En una ocasión la sequía fue excepcionalmente larga. Los ríos desaparecieron, la hierba se marchitó, etcétera… Tanto duró la sequía en aquel país lejano que hasta el viento se secó. Y entonces, los jefes de otras comarcas, de tierras ricas donde nunca faltaba el agua o los alimentos, comenzaron a alarmarse. Moría mucha gente en los últimos tiempos. Donde había sequía, de hambre. Donde había agua, de enfermedades o guerras. Y la clientela se reducía peligrosamente. ¿A quién venderían su armamento sofisticado, sus medicinas de última generación o sus alimentos en conserva?

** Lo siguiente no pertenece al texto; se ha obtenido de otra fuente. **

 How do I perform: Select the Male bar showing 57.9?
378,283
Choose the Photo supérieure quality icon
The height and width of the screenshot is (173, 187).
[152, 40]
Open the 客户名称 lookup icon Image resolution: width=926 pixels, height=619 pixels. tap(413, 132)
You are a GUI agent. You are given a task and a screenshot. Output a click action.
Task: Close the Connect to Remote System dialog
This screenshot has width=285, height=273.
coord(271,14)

Entonces decidieron salvar algo de aquel país lejano. Le prestarían comida, le llevarían nubes rebosantes de agua, todo a precios módicos. Ya pagarían los sobrevivientes cuando se sacudieran el polvo del cabello, comieran las frutas, etcétera, pero sin llegar al asadito, pues no había que exagerar. Las manos se levantaron del polvo, dispuestas a firmar aquellos papeles sin leer la letra pequeña, donde entre otras cosas se decía que aquella ayuda sólo podía llegar a manos de personas puras e inocentes, que no hubieran cometido ningún pecado y, sobre todo, que no le debieran dinero a nadie, lo que en aquella época se consideraba el colmo de la virtud. Todo estaba a punto de echar a andar, pero en ese momento se escuchó el feroz rugido del dragón.

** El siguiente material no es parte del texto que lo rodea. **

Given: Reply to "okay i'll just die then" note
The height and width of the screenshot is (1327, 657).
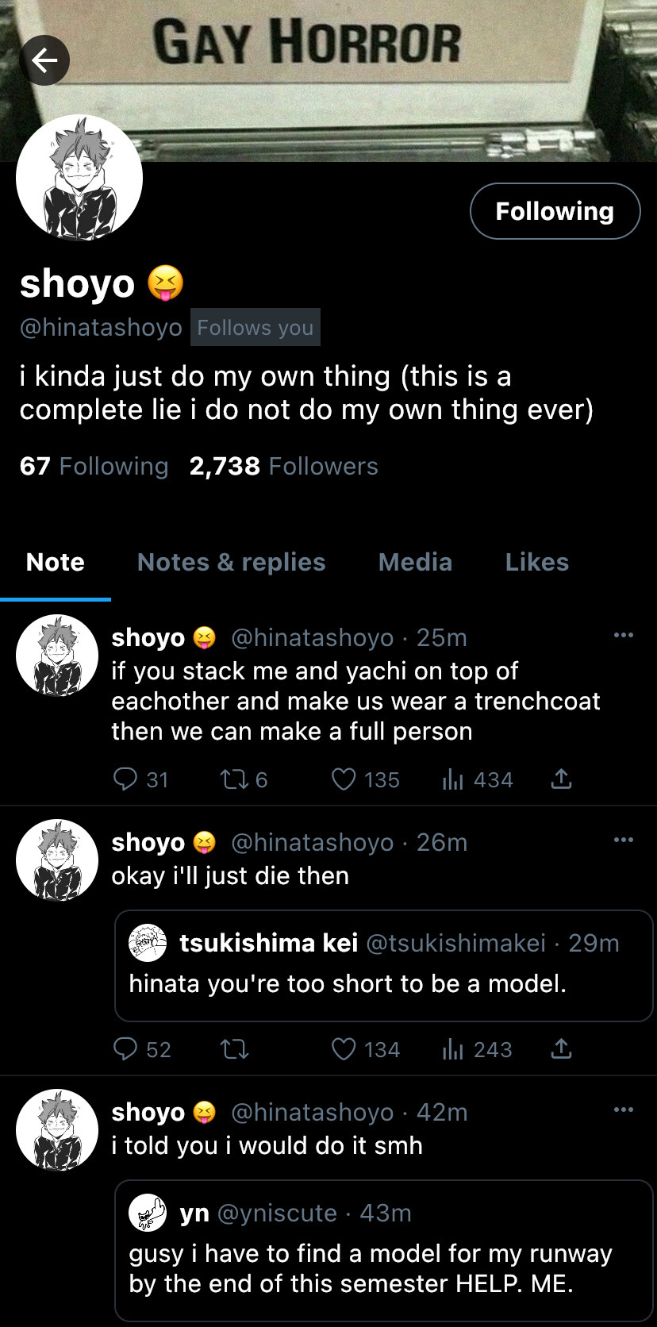Looking at the screenshot, I should coord(125,1049).
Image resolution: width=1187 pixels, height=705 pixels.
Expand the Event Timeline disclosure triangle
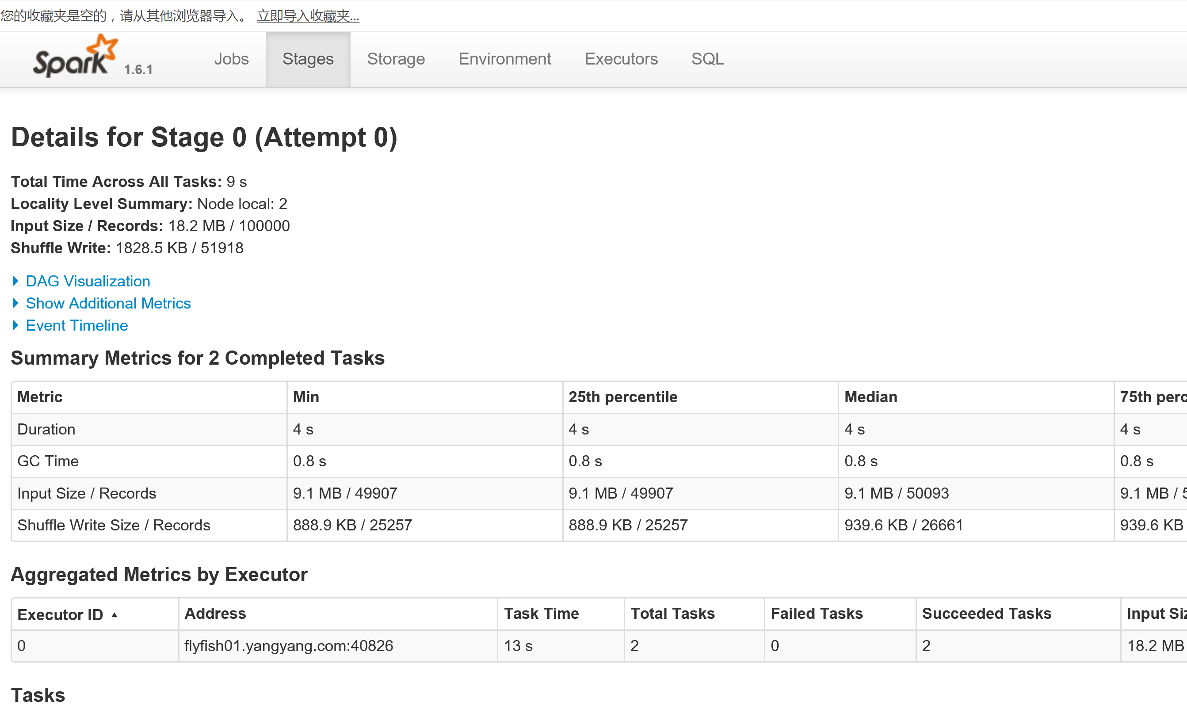coord(15,325)
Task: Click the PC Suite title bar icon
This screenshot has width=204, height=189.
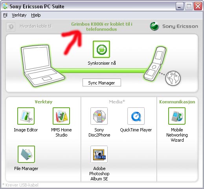Action: [5, 6]
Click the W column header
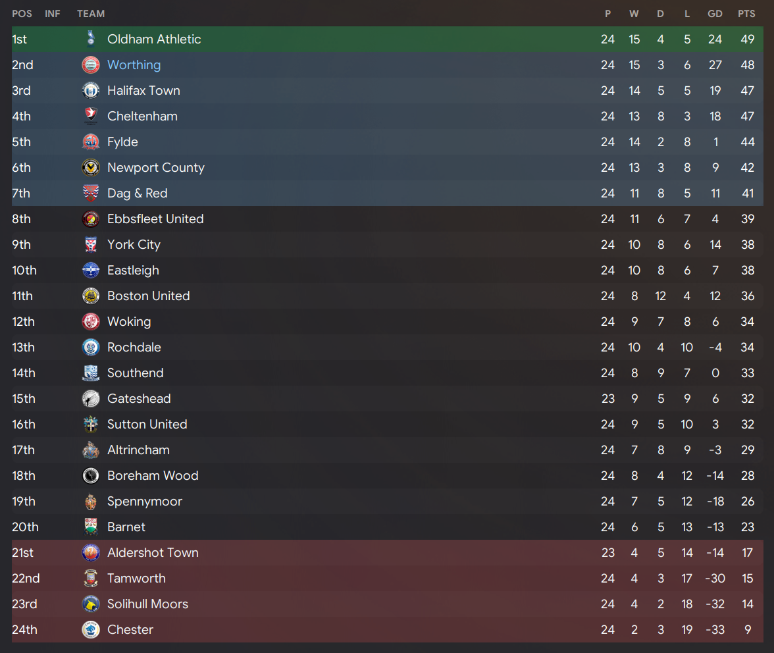774x653 pixels. coord(634,14)
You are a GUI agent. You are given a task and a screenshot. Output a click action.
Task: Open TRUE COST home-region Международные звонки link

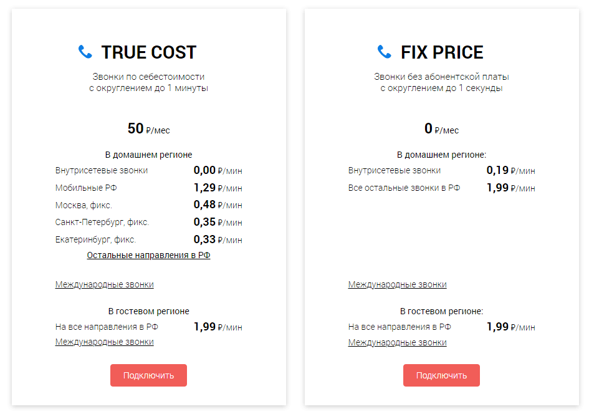click(x=104, y=284)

Seamos precisos: no era EL dragón. Había muchos otros dragones, con más colas, con aliento flamígero de más temperatura. La particularidad de este dragón era que había comenzado siendo una lagartija más o menos rolliza y, con el tiempo y una dieta rica en otros reptiles, se había convertido en una gigantesca hidra nutricia, con tantas cabezas que nadie se atrevía a contarlas, y multitud de pechos ubérrimos de los que manaban alimentos: leche, chocolate, zumos, pastas… hasta comida para perros y gatos. Y la gente que quería mamar de aquellos pechos era bienvenida, siempre que pagara.

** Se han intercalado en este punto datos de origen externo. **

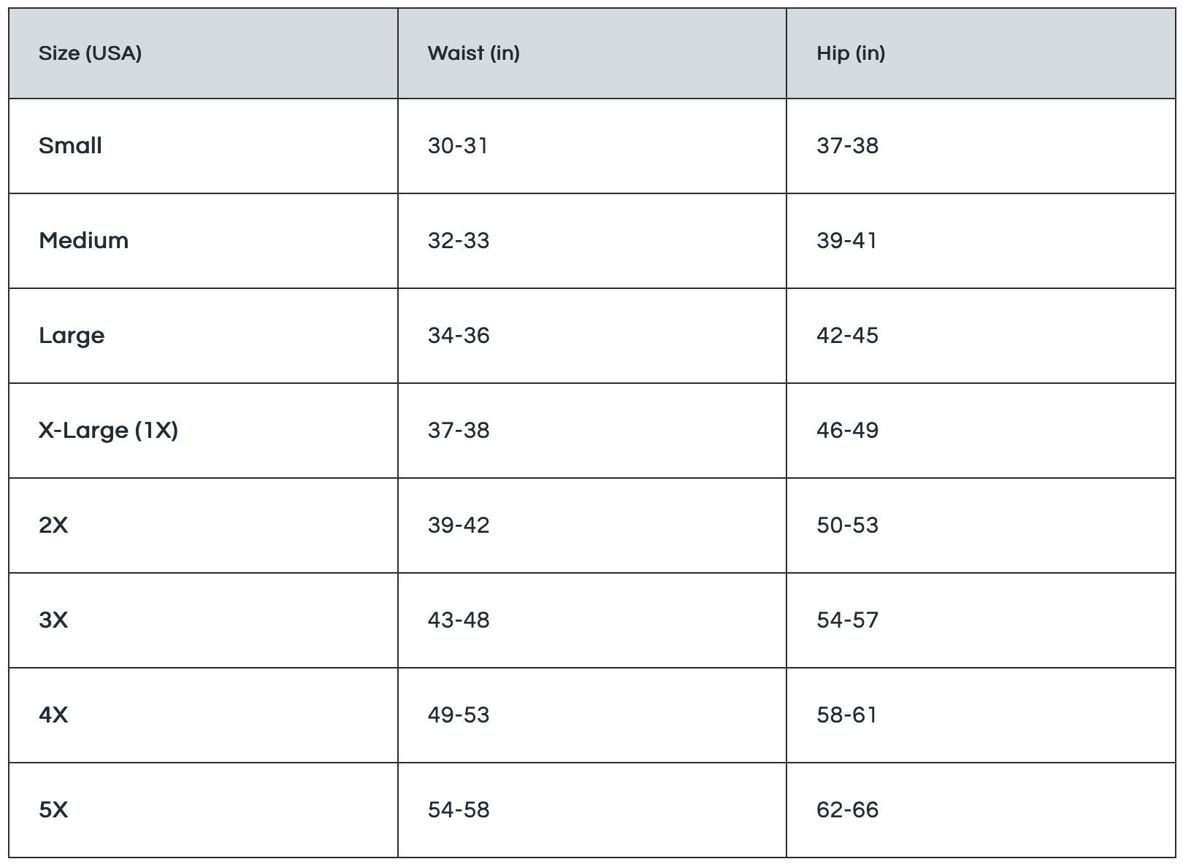Select the 34-36 waist value
Viewport: 1183px width, 867px height.
click(459, 336)
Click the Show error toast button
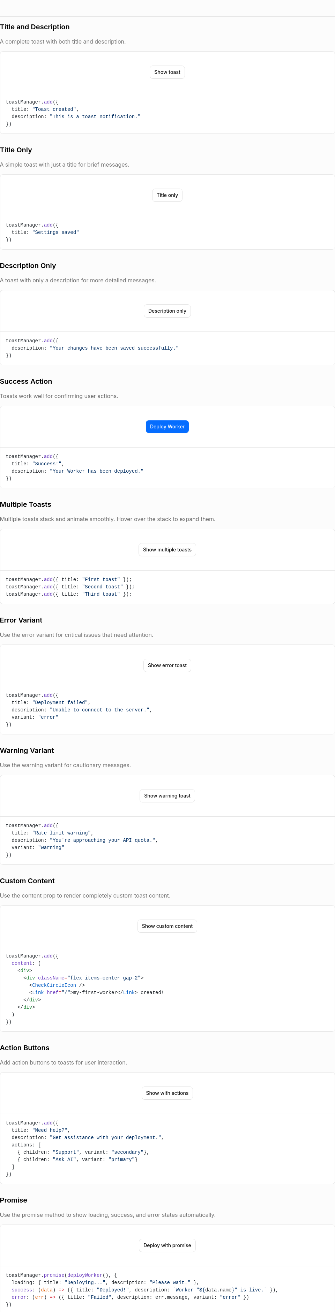The image size is (335, 1312). click(x=167, y=665)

Según el dragón, en aquel país lejano le debían dinero. Bueno, no esa gente, sino sus tatarabuelos. O sus retatarabuelos. Daba lo mismo. Ahora eran ellos los que tenía que pagar. ¿Cómo? Pues soltando el billete. ¿Que se morían de hambre? Pues que vendieran sus propios huesos, como fertilizante. O para hacer peines, que a todo dragón que se respete le da lo mismo cómo cobrar.
Pero entonces, en aquellas tierras donde nunca falta la lluvia o los alimentos, la gente se enteró. Porque allí, además de los jefes, viven muchas personas, buenas en general, pero poco informadas, como en todas partes. Y la gente le dijo al dragón: ahora tendrás que comerte tu chocolate, que beberte tu leche, y alimenta bien a tus perros y tus gatos, pues si sigues exprimiendo a aquellos pobres que mueren de hambre, no acudiremos a tus pechos.
Y el dragón entendió que se había portado mal. Y sacó un paquete de leche en polvo, una tableta de chocolate y un tetrabrik de zumo, y se lo regaló, previo sorteo ante notario, a tres niños de aquel país lejano. Y colorín, colorao, este cuento se ha acabao con happy ending adosao.